[[ RECORDS FOR THE EXERCISE open ]]

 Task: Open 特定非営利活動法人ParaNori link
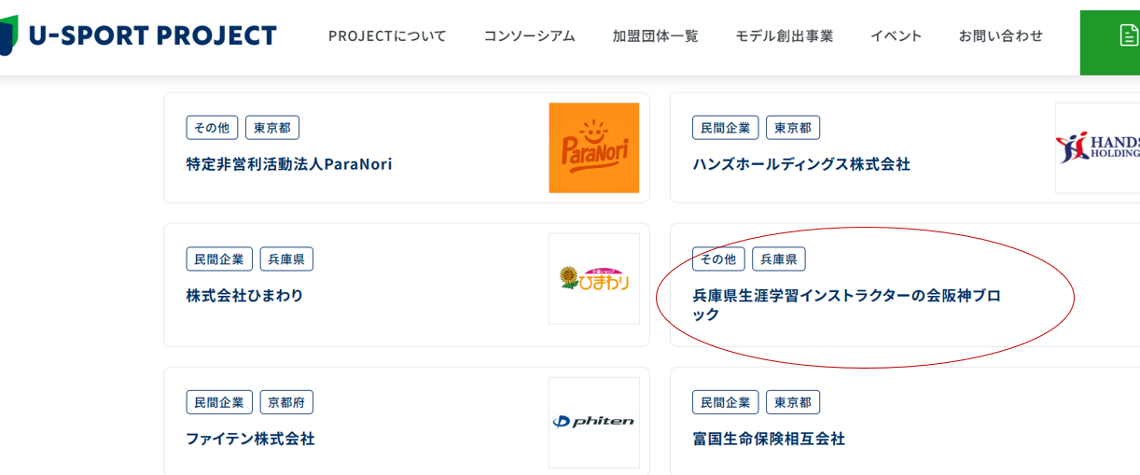289,163
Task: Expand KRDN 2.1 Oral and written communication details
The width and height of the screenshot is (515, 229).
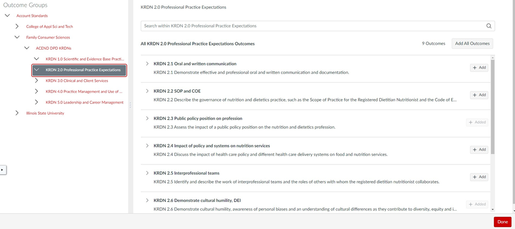Action: coord(147,63)
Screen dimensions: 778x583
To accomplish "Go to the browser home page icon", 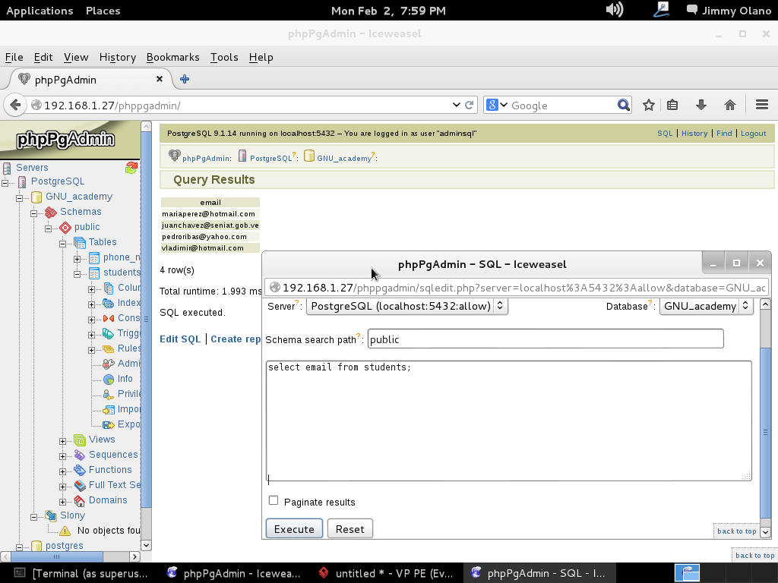I will (x=729, y=106).
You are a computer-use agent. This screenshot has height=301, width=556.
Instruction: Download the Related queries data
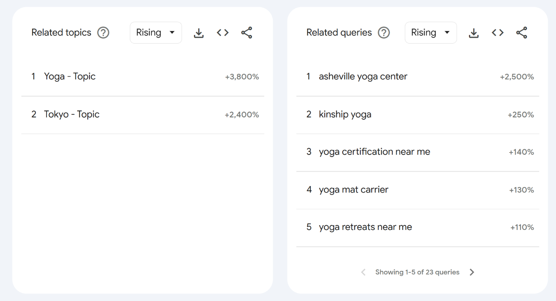[473, 33]
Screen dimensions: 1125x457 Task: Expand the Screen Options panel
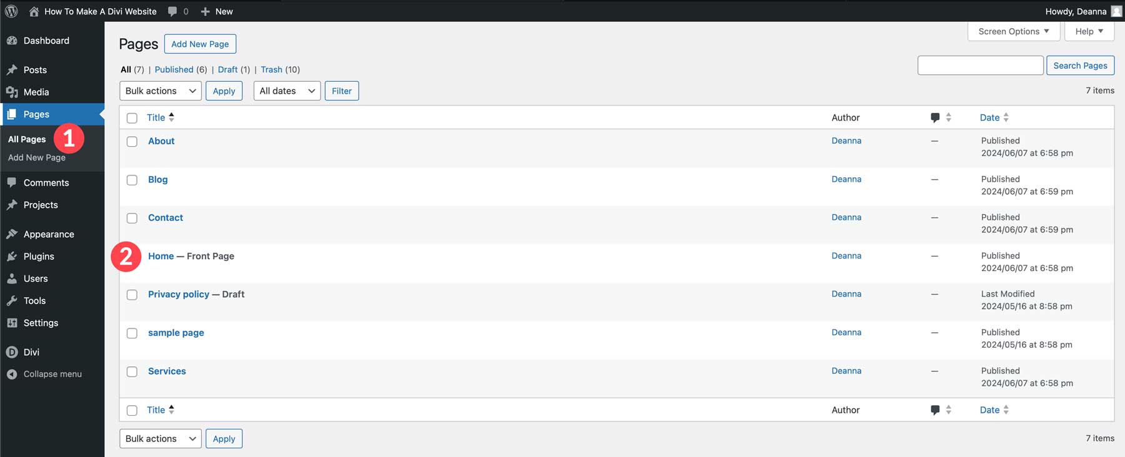click(1013, 31)
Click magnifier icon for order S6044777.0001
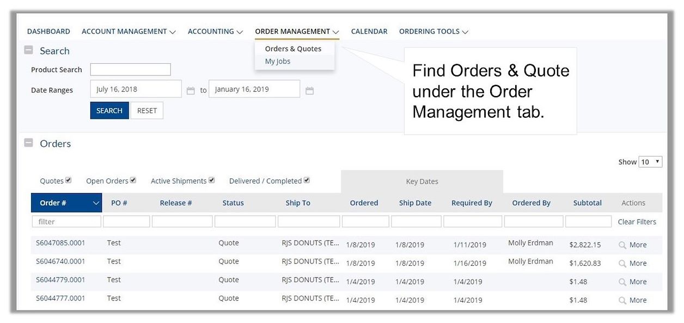This screenshot has height=323, width=684. (x=622, y=301)
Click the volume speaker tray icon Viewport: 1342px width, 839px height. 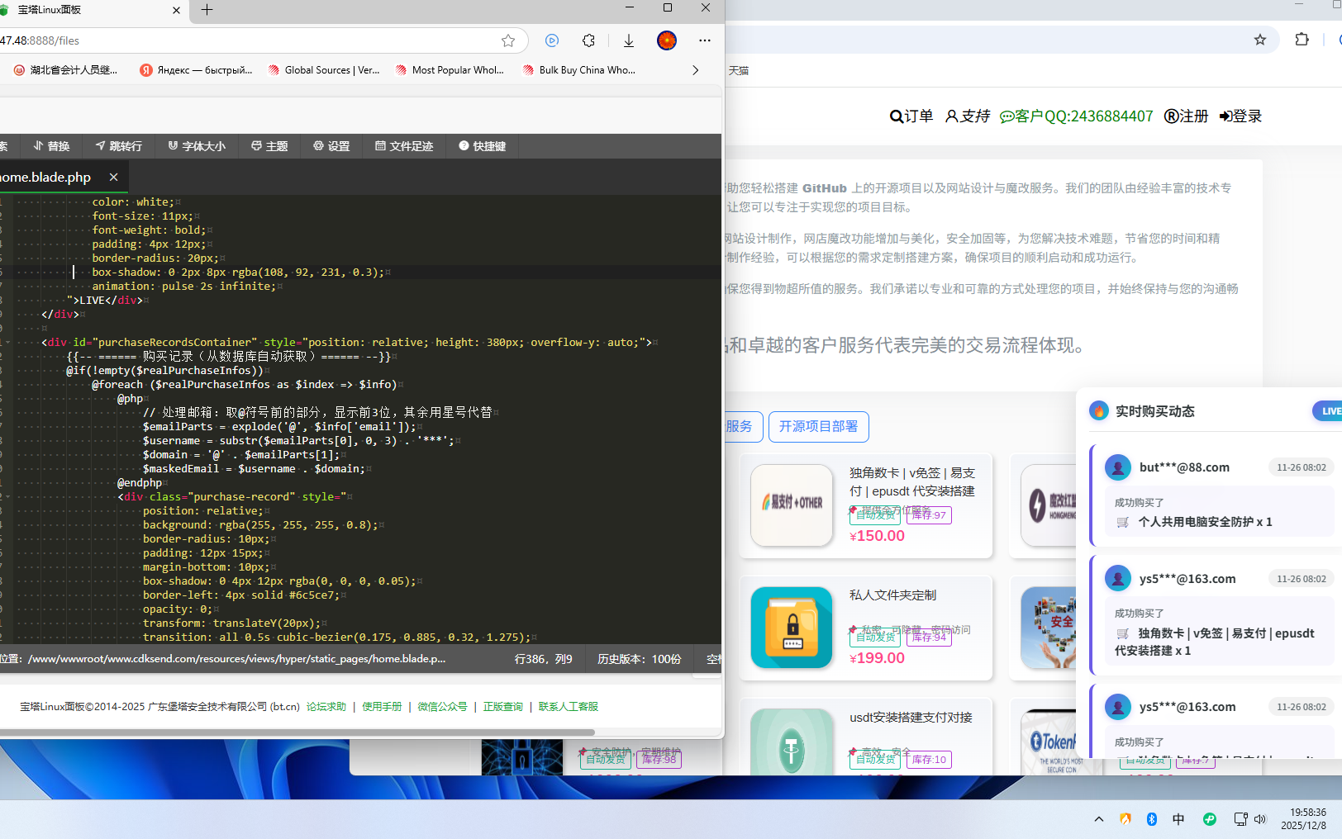coord(1260,819)
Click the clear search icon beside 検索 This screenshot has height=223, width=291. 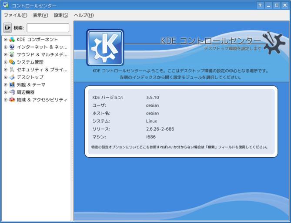[x=7, y=28]
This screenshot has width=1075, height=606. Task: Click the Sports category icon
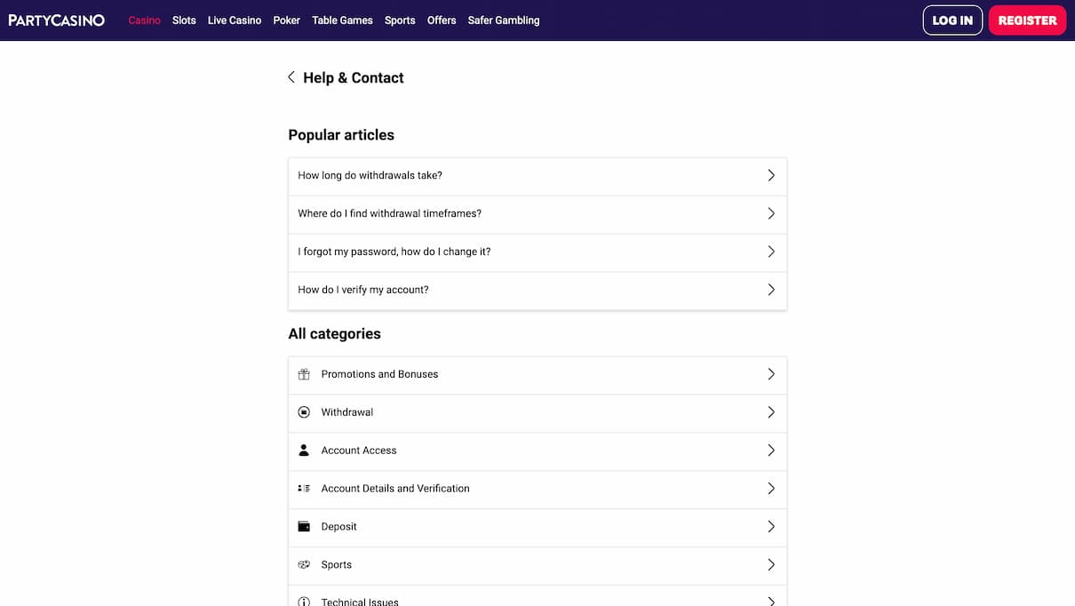pos(304,565)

[[ RECORDS FOR THE EXERCISE closed ]]

Skip the pictures. Restate exactly the lines from the start of the entries through the line containing "Screen dimensions: 778x583", both ends included.

# THE COMPLETED TASK:
 Task: Open 特定非営利活動法人ParaNori link
289,163
Task: Expand KRDN 2.1 Oral and written communication details
The width and height of the screenshot is (515, 229).
Action: coord(147,63)
Screen dimensions: 778x583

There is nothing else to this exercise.